Three quarters of Poles believe themselves 'middle-class' - study

When asked about financial status, 82 percent of people claimed to be moderately prosperous, 16 percent considered themselves poor, while almost nobody declared the highest financial status. Grzegorz Momot/PAP

Three in four Poles put themselves in the middle class of society, while around one in six of them claim to belong to the 'lower class,' according to a study by research pollster CBOS.

Respondents were asked to determine their social rank on the basis of a scale from one to nine, where one meant 'lower class', and nine was assigned to the 'upper class'.

The study shows that the 'middle class' remains the favored self-designation; the percentage of Poles who select it amounted to 76.1 percent.

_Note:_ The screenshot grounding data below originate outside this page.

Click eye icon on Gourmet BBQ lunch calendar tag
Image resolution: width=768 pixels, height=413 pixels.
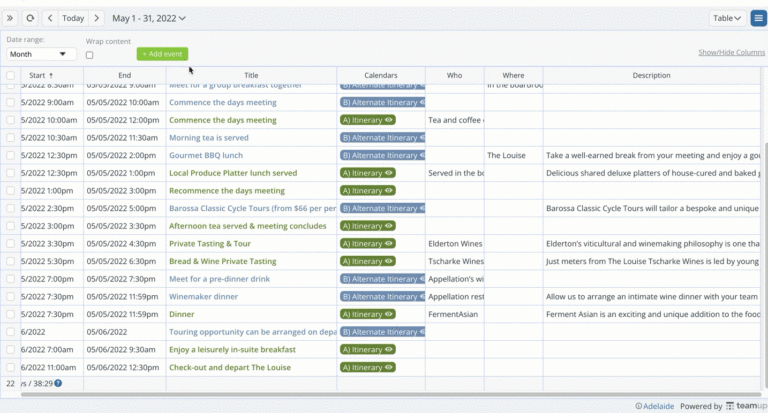point(421,155)
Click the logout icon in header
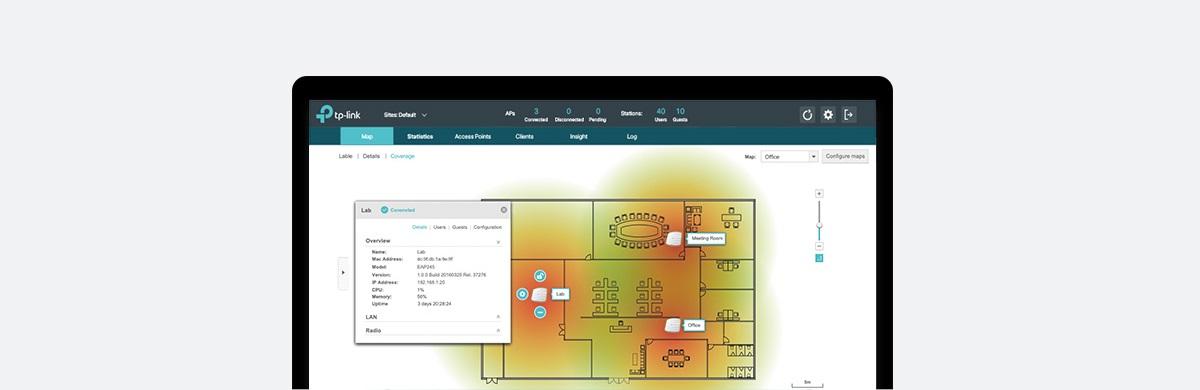Viewport: 1200px width, 390px height. pos(849,115)

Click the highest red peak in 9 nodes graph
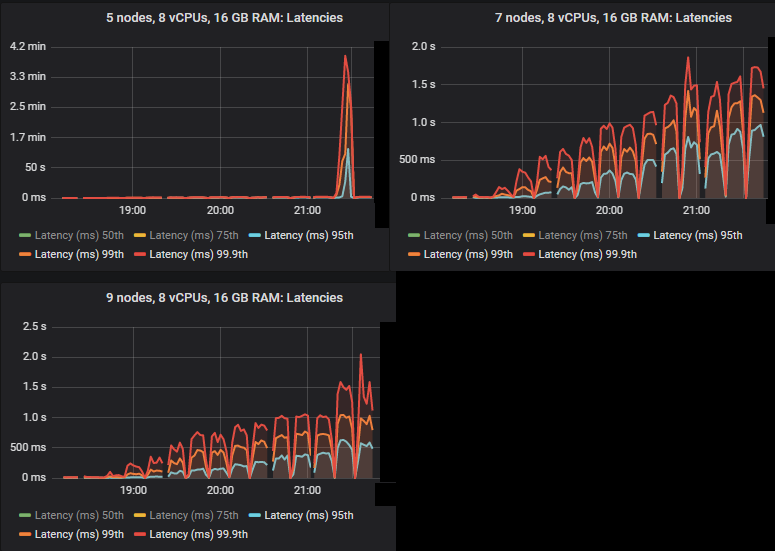coord(361,355)
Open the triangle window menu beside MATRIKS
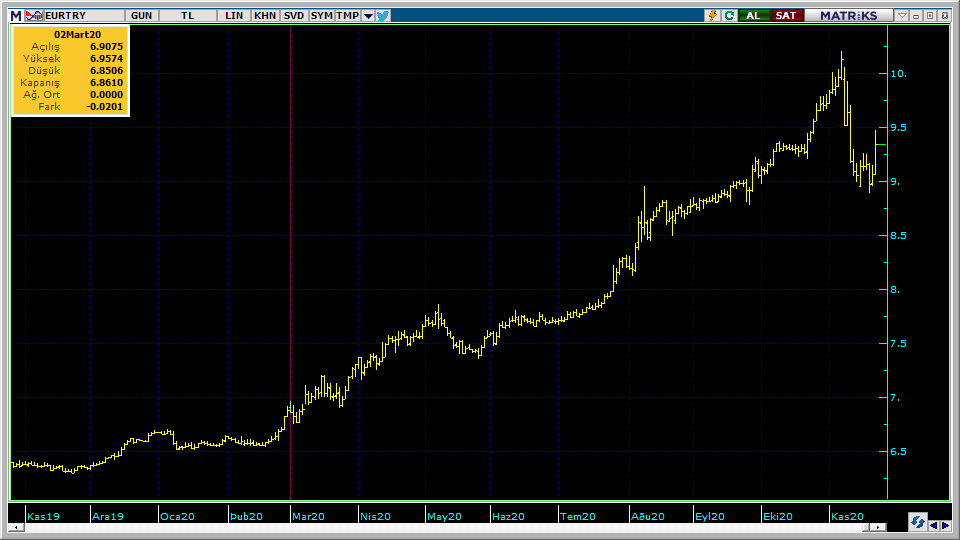Screen dimensions: 960x540 (902, 16)
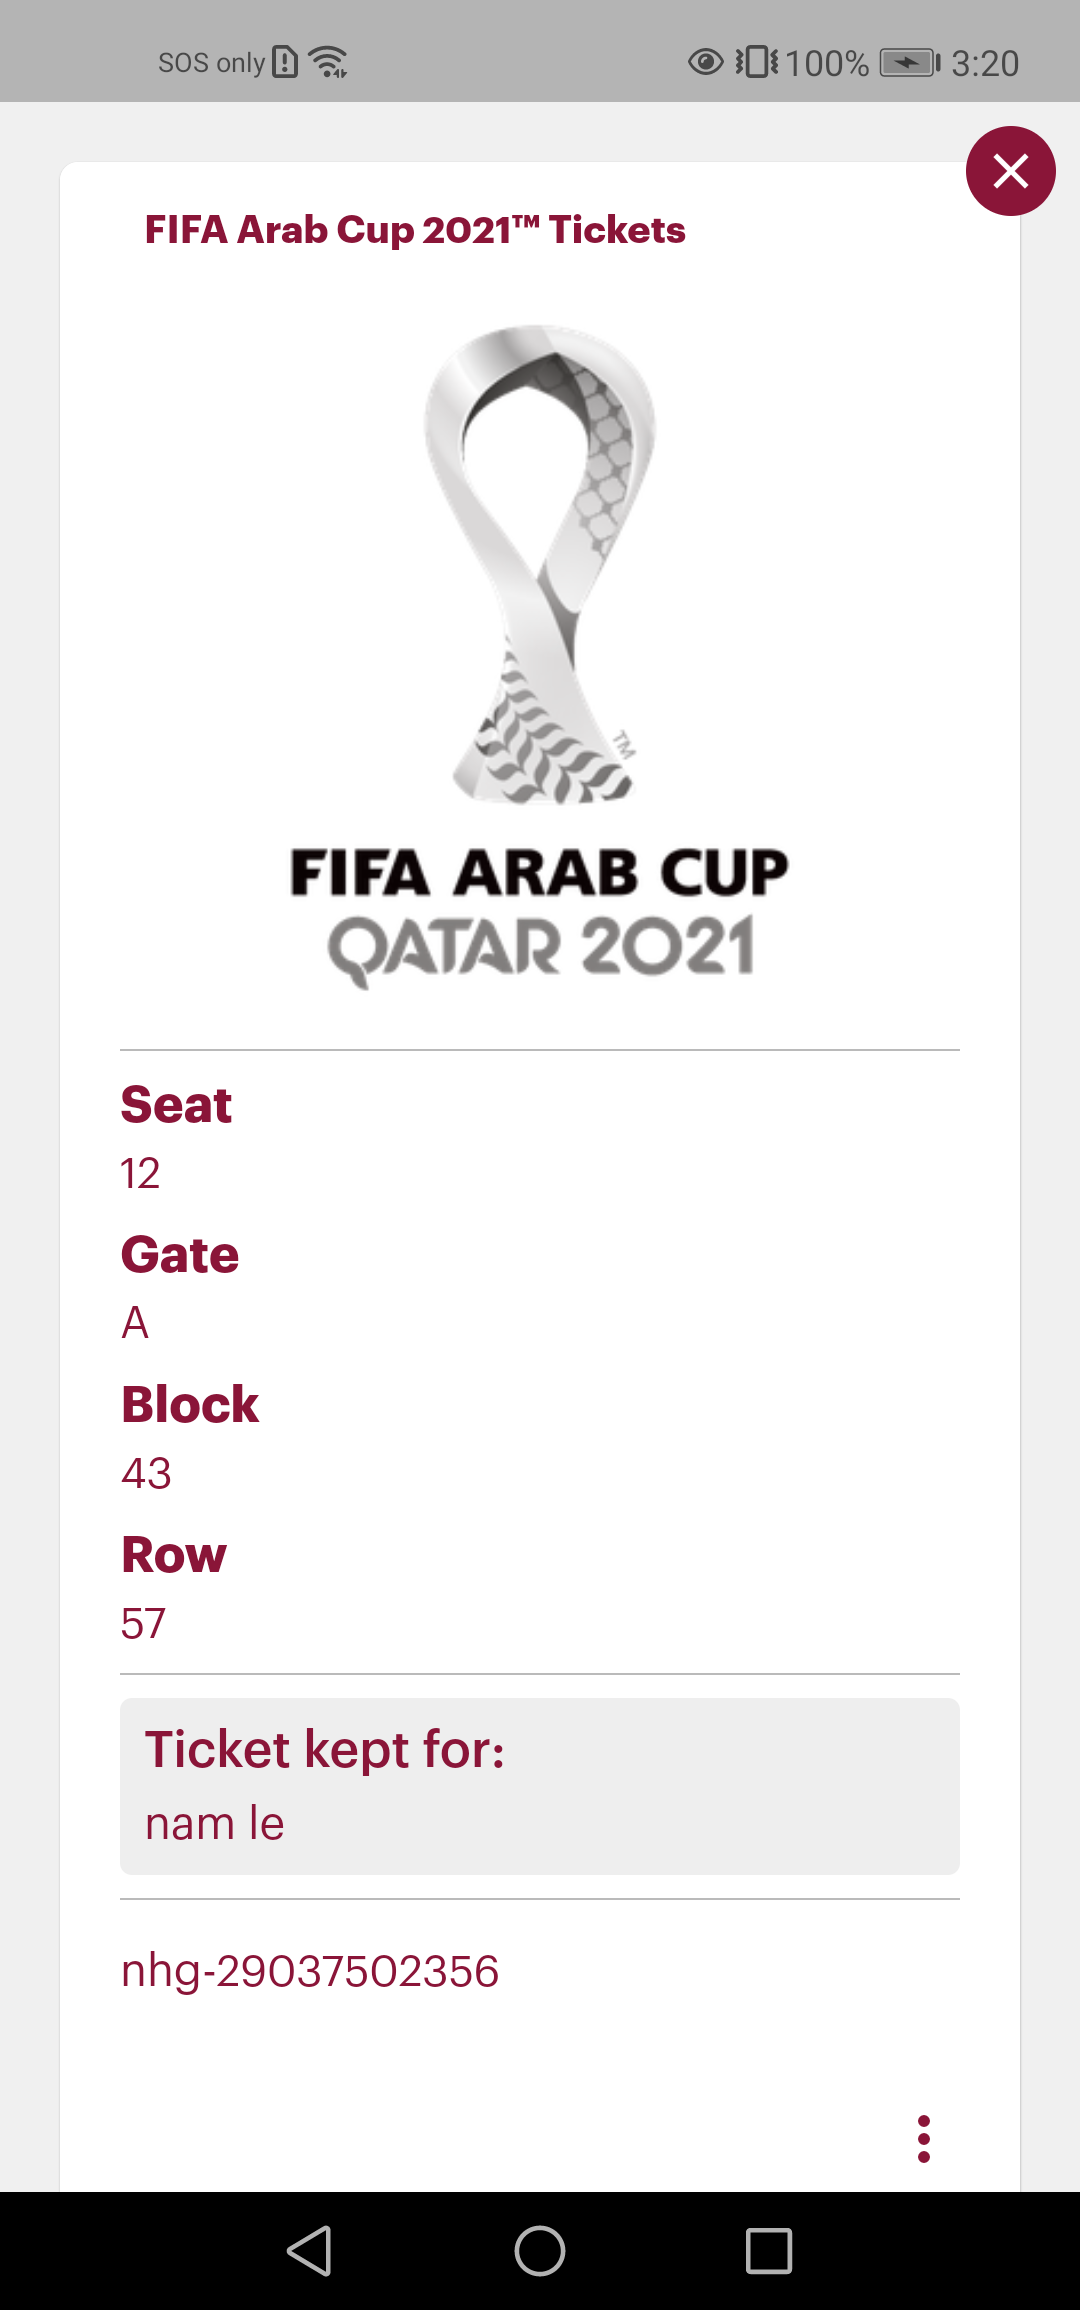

Some 16.9 percent of respondents claim to be representatives of the 'lower class,' while 4.5 percent of Poles believe they belong to the 'upper class'.

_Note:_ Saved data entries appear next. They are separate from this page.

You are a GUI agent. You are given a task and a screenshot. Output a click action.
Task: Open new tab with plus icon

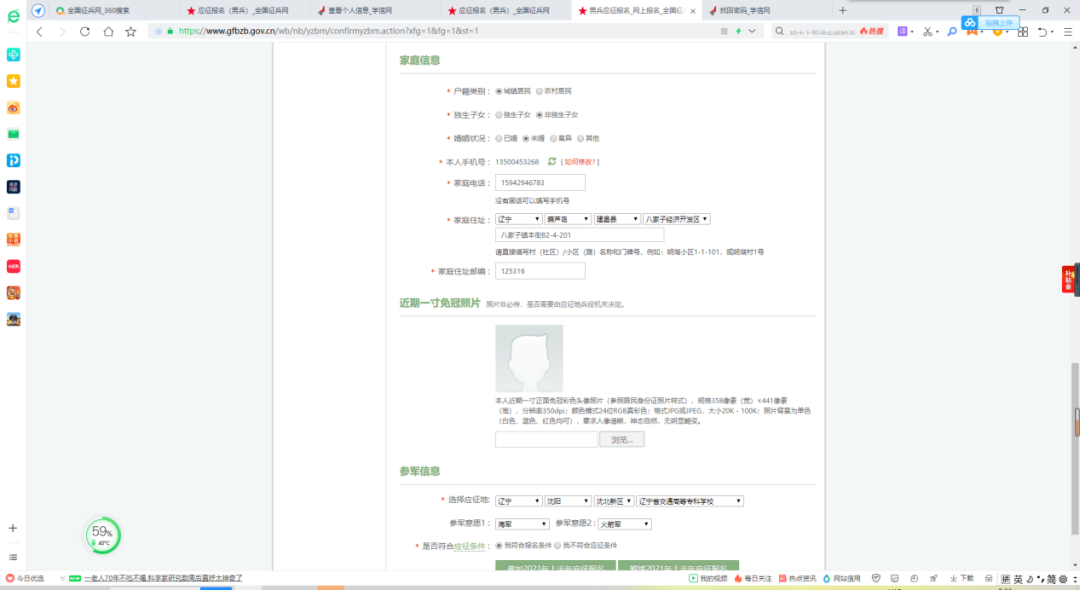point(842,10)
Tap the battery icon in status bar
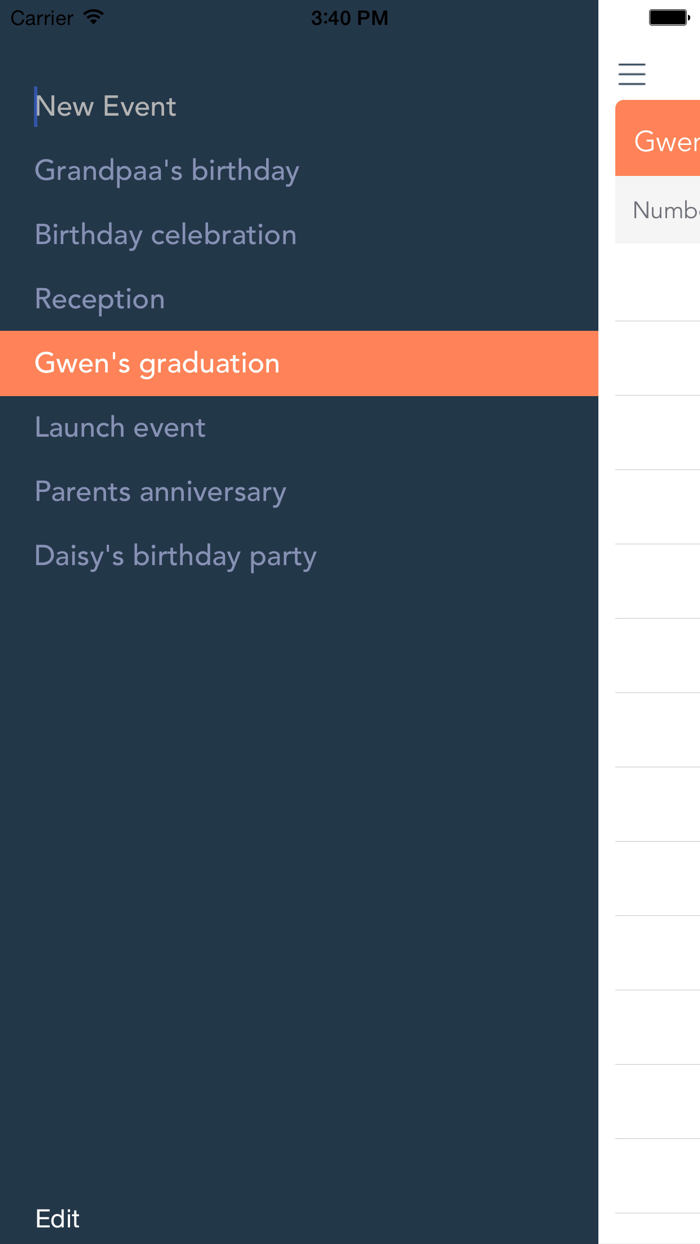This screenshot has height=1244, width=700. click(668, 16)
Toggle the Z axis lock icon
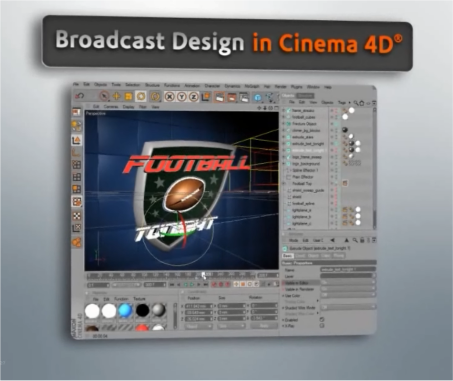453x381 pixels. click(x=193, y=97)
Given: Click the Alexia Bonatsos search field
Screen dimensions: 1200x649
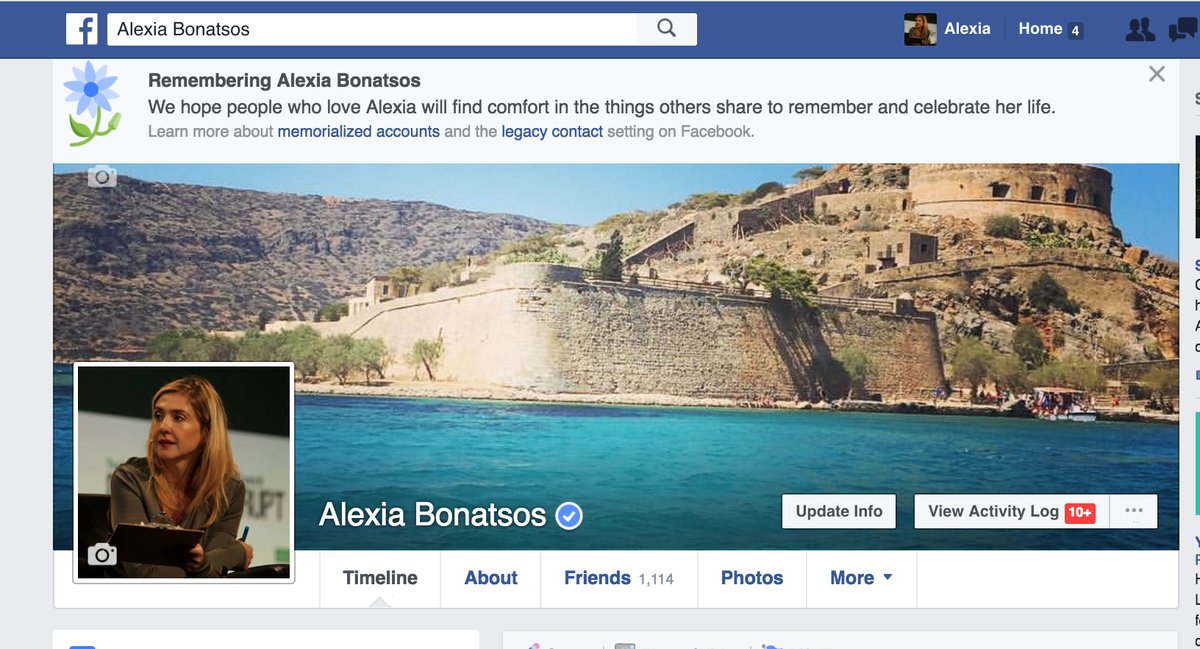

According to the study, the self-perception of social rank depends on educational and material standing. The higher the level of education and the better the assessment of people's financial situation, the higher the position in the social hierarchy.

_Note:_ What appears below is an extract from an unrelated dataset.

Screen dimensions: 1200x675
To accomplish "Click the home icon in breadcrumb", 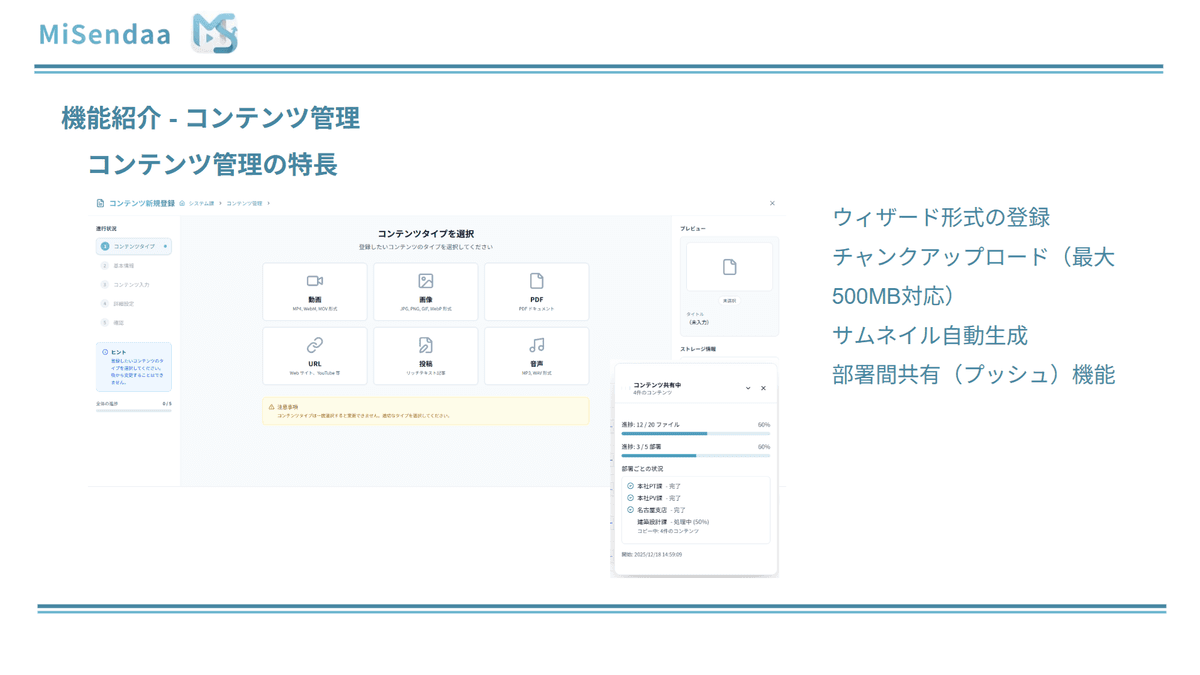I will pos(182,203).
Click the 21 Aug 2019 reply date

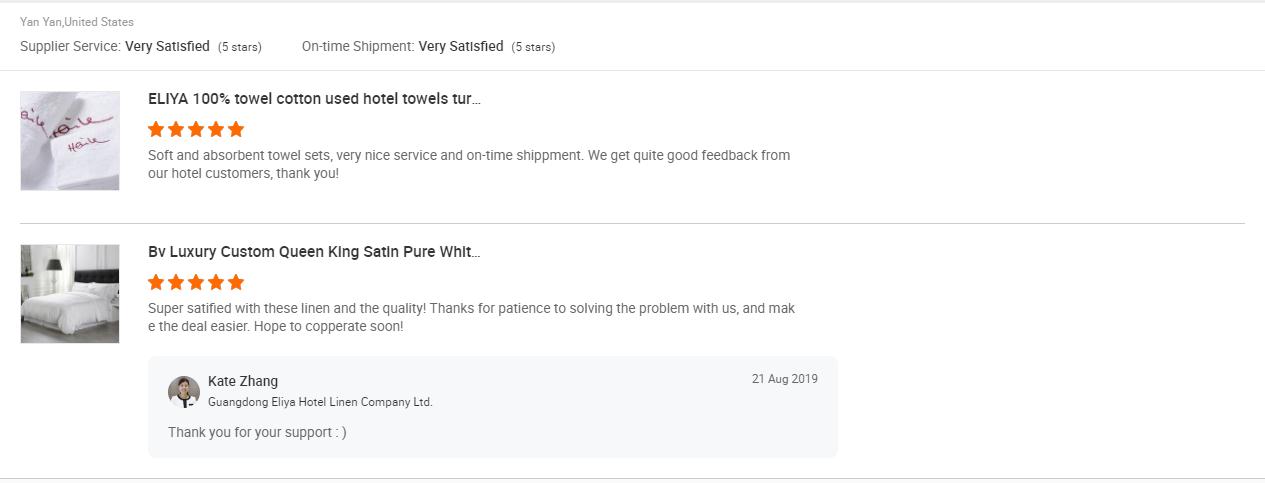tap(784, 379)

Ten years earlier, the percentages of people who assigned themselves to the lower, middle, and upper classes were 26.8 percent, 63.5 percent and 5.9 percent, respectively.

When asked about financial status, 82 percent of people claimed to be moderately prosperous, 16 percent considered themselves poor, while almost nobody declared the highest financial status.

CBOS conducted face-to-face surveys on a representative random sample of 944 adult respondents on November 7-17, 2019, and on a sample of 910 adult Poles on November 28 - December 5, 2019.